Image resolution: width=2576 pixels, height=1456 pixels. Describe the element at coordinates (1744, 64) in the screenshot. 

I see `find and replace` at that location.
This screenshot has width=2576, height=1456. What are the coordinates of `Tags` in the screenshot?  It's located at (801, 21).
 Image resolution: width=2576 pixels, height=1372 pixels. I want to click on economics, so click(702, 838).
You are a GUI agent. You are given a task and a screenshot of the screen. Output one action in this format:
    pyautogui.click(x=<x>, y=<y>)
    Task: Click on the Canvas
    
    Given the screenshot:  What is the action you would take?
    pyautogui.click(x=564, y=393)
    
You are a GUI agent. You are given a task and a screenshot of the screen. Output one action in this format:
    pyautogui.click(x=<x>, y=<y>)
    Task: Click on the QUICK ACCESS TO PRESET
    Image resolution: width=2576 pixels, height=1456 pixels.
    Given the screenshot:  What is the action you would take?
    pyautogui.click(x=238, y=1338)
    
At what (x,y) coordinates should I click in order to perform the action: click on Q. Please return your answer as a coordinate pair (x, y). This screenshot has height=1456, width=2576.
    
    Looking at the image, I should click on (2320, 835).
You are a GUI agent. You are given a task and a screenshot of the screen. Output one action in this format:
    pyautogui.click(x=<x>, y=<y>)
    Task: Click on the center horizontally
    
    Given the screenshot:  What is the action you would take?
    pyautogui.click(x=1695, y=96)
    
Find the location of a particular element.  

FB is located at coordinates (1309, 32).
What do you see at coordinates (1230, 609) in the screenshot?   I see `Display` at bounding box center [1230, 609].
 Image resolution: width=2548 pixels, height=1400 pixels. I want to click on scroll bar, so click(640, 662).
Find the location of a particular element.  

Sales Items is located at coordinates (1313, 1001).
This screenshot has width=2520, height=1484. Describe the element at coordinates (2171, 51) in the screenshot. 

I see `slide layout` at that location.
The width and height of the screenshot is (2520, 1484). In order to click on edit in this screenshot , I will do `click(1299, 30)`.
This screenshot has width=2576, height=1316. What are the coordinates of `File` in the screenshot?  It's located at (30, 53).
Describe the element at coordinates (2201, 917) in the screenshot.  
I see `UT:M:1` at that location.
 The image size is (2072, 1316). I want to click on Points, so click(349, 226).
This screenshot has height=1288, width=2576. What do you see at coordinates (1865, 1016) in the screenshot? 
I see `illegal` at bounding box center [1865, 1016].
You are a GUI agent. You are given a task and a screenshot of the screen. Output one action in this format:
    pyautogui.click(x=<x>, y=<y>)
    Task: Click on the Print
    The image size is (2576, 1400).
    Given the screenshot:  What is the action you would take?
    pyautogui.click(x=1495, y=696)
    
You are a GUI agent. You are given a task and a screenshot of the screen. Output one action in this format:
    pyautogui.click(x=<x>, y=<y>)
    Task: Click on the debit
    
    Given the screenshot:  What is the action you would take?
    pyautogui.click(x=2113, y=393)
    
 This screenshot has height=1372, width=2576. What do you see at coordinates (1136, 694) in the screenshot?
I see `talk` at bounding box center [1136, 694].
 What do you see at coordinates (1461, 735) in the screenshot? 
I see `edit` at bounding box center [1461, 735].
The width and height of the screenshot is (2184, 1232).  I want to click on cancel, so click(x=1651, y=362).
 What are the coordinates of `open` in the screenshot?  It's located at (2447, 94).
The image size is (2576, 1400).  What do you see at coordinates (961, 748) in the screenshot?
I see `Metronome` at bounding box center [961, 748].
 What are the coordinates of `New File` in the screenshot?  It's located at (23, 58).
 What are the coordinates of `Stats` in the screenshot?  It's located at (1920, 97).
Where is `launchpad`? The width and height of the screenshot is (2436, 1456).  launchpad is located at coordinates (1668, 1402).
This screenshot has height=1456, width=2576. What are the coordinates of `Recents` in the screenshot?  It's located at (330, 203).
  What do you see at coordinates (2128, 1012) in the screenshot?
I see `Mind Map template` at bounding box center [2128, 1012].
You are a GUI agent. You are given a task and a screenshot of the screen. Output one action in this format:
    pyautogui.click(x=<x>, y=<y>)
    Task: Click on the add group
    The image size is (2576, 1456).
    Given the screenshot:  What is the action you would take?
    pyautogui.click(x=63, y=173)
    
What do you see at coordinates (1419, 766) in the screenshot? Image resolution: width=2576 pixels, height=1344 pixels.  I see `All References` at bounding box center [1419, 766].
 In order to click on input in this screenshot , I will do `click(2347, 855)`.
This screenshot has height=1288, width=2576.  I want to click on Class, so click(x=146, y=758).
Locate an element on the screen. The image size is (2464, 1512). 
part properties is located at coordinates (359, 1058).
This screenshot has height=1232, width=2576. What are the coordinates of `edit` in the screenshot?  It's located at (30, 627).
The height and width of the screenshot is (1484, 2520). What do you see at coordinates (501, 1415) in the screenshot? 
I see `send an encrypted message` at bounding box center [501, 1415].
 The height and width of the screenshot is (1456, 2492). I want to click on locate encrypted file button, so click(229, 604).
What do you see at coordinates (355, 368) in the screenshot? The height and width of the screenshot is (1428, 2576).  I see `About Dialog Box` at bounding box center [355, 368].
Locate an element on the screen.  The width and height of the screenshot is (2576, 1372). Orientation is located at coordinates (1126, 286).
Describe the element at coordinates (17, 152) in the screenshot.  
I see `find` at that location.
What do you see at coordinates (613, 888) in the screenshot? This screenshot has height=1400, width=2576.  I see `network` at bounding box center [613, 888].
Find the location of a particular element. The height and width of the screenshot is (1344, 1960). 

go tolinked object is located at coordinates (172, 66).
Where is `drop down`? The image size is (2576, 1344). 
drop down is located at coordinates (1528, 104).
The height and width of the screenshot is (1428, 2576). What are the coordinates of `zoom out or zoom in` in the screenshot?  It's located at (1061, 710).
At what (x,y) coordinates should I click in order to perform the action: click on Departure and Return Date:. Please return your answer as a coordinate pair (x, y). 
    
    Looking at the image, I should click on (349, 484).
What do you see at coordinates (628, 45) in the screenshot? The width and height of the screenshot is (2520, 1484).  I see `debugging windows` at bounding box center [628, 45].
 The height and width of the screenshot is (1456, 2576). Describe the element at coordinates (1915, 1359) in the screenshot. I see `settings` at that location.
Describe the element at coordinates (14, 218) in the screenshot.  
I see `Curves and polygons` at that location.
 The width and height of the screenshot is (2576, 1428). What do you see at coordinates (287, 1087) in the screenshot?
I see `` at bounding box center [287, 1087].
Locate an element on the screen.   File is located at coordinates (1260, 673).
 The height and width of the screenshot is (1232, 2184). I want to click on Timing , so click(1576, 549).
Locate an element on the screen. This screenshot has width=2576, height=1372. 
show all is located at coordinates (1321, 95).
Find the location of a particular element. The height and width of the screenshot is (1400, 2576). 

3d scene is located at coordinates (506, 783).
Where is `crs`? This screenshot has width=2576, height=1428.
────────
*Exercise directions:*
Reproduce all of the records above, line for line and without a single change.

*Expected answer:*
Image resolution: width=2576 pixels, height=1456 pixels. Describe the element at coordinates (1744, 64) in the screenshot. 

I see `find and replace` at that location.
This screenshot has width=2576, height=1456. What are the coordinates of `Tags` in the screenshot?  It's located at (801, 21).
 Image resolution: width=2576 pixels, height=1372 pixels. I want to click on economics, so click(702, 838).
You are a GUI agent. You are given a task and a screenshot of the screen. Output one action in this format:
    pyautogui.click(x=<x>, y=<y>)
    Task: Click on the Canvas
    
    Given the screenshot:  What is the action you would take?
    pyautogui.click(x=564, y=393)
    
You are a GUI agent. You are given a task and a screenshot of the screen. Output one action in this format:
    pyautogui.click(x=<x>, y=<y>)
    Task: Click on the QUICK ACCESS TO PRESET
    Image resolution: width=2576 pixels, height=1456 pixels.
    Given the screenshot:  What is the action you would take?
    pyautogui.click(x=238, y=1338)
    
At what (x,y) coordinates should I click in order to perform the action: click on Q. Please return your answer as a coordinate pair (x, y). This screenshot has height=1456, width=2576.
    
    Looking at the image, I should click on (2320, 835).
You are a GUI agent. You are given a task and a screenshot of the screen. Output one action in this format:
    pyautogui.click(x=<x>, y=<y>)
    Task: Click on the center horizontally
    
    Given the screenshot:  What is the action you would take?
    pyautogui.click(x=1695, y=96)
    
Find the location of a particular element.  

FB is located at coordinates (1309, 32).
What do you see at coordinates (1230, 609) in the screenshot?   I see `Display` at bounding box center [1230, 609].
 Image resolution: width=2548 pixels, height=1400 pixels. I want to click on scroll bar, so click(640, 662).
Find the location of a particular element.  

Sales Items is located at coordinates (1313, 1001).
This screenshot has width=2520, height=1484. Describe the element at coordinates (2171, 51) in the screenshot. 

I see `slide layout` at that location.
The width and height of the screenshot is (2520, 1484). In order to click on edit in this screenshot , I will do `click(1299, 30)`.
This screenshot has width=2576, height=1316. What are the coordinates of `File` in the screenshot?  It's located at (30, 53).
Describe the element at coordinates (2201, 917) in the screenshot.  
I see `UT:M:1` at that location.
 The image size is (2072, 1316). I want to click on Points, so click(349, 226).
This screenshot has height=1288, width=2576. What do you see at coordinates (1865, 1016) in the screenshot? 
I see `illegal` at bounding box center [1865, 1016].
You are a GUI agent. You are given a task and a screenshot of the screen. Output one action in this format:
    pyautogui.click(x=<x>, y=<y>)
    Task: Click on the Print
    The image size is (2576, 1400).
    Given the screenshot:  What is the action you would take?
    pyautogui.click(x=1495, y=696)
    
You are a GUI agent. You are given a task and a screenshot of the screen. Output one action in this format:
    pyautogui.click(x=<x>, y=<y>)
    Task: Click on the debit
    
    Given the screenshot:  What is the action you would take?
    pyautogui.click(x=2113, y=393)
    
 This screenshot has height=1372, width=2576. What do you see at coordinates (1136, 694) in the screenshot?
I see `talk` at bounding box center [1136, 694].
 What do you see at coordinates (1461, 735) in the screenshot? 
I see `edit` at bounding box center [1461, 735].
The width and height of the screenshot is (2184, 1232).  I want to click on cancel, so click(x=1651, y=362).
 What are the coordinates of `open` in the screenshot?  It's located at (2447, 94).
The image size is (2576, 1400).  What do you see at coordinates (961, 748) in the screenshot?
I see `Metronome` at bounding box center [961, 748].
 What are the coordinates of `New File` in the screenshot?  It's located at (23, 58).
 What are the coordinates of `Stats` in the screenshot?  It's located at (1920, 97).
Where is `launchpad`? The width and height of the screenshot is (2436, 1456).  launchpad is located at coordinates (1668, 1402).
This screenshot has height=1456, width=2576. What are the coordinates of `Recents` in the screenshot?  It's located at (330, 203).
  What do you see at coordinates (2128, 1012) in the screenshot?
I see `Mind Map template` at bounding box center [2128, 1012].
You are a GUI agent. You are given a task and a screenshot of the screen. Output one action in this format:
    pyautogui.click(x=<x>, y=<y>)
    Task: Click on the add group
    The image size is (2576, 1456).
    Given the screenshot:  What is the action you would take?
    pyautogui.click(x=63, y=173)
    
What do you see at coordinates (1419, 766) in the screenshot? Image resolution: width=2576 pixels, height=1344 pixels.  I see `All References` at bounding box center [1419, 766].
 In order to click on input in this screenshot , I will do `click(2347, 855)`.
This screenshot has height=1288, width=2576.  I want to click on Class, so click(x=146, y=758).
Locate an element on the screen. The image size is (2464, 1512). 
part properties is located at coordinates (359, 1058).
This screenshot has height=1232, width=2576. What are the coordinates of `edit` in the screenshot?  It's located at (30, 627).
The height and width of the screenshot is (1484, 2520). What do you see at coordinates (501, 1415) in the screenshot? 
I see `send an encrypted message` at bounding box center [501, 1415].
 The height and width of the screenshot is (1456, 2492). I want to click on locate encrypted file button, so click(229, 604).
What do you see at coordinates (355, 368) in the screenshot? The height and width of the screenshot is (1428, 2576).  I see `About Dialog Box` at bounding box center [355, 368].
Locate an element on the screen.  The width and height of the screenshot is (2576, 1372). Orientation is located at coordinates (1126, 286).
Describe the element at coordinates (17, 152) in the screenshot.  
I see `find` at that location.
What do you see at coordinates (613, 888) in the screenshot? This screenshot has height=1400, width=2576.  I see `network` at bounding box center [613, 888].
Find the location of a particular element. The height and width of the screenshot is (1344, 1960). 

go tolinked object is located at coordinates (172, 66).
Where is `drop down`? The image size is (2576, 1344). 
drop down is located at coordinates (1528, 104).
The height and width of the screenshot is (1428, 2576). What are the coordinates of `zoom out or zoom in` in the screenshot?  It's located at (1061, 710).
At what (x,y) coordinates should I click in order to perform the action: click on Departure and Return Date:. Please return your answer as a coordinate pair (x, y). 
    
    Looking at the image, I should click on (349, 484).
What do you see at coordinates (628, 45) in the screenshot? The width and height of the screenshot is (2520, 1484).  I see `debugging windows` at bounding box center [628, 45].
 The height and width of the screenshot is (1456, 2576). Describe the element at coordinates (1915, 1359) in the screenshot. I see `settings` at that location.
Describe the element at coordinates (14, 218) in the screenshot.  
I see `Curves and polygons` at that location.
 The width and height of the screenshot is (2576, 1428). What do you see at coordinates (287, 1087) in the screenshot?
I see `` at bounding box center [287, 1087].
Locate an element on the screen.   File is located at coordinates (1260, 673).
 The height and width of the screenshot is (1232, 2184). I want to click on Timing , so click(1576, 549).
Locate an element on the screen. This screenshot has width=2576, height=1372. 
show all is located at coordinates (1321, 95).
Find the location of a particular element. The height and width of the screenshot is (1400, 2576). 

3d scene is located at coordinates (506, 783).
Where is `crs`? This screenshot has width=2576, height=1428.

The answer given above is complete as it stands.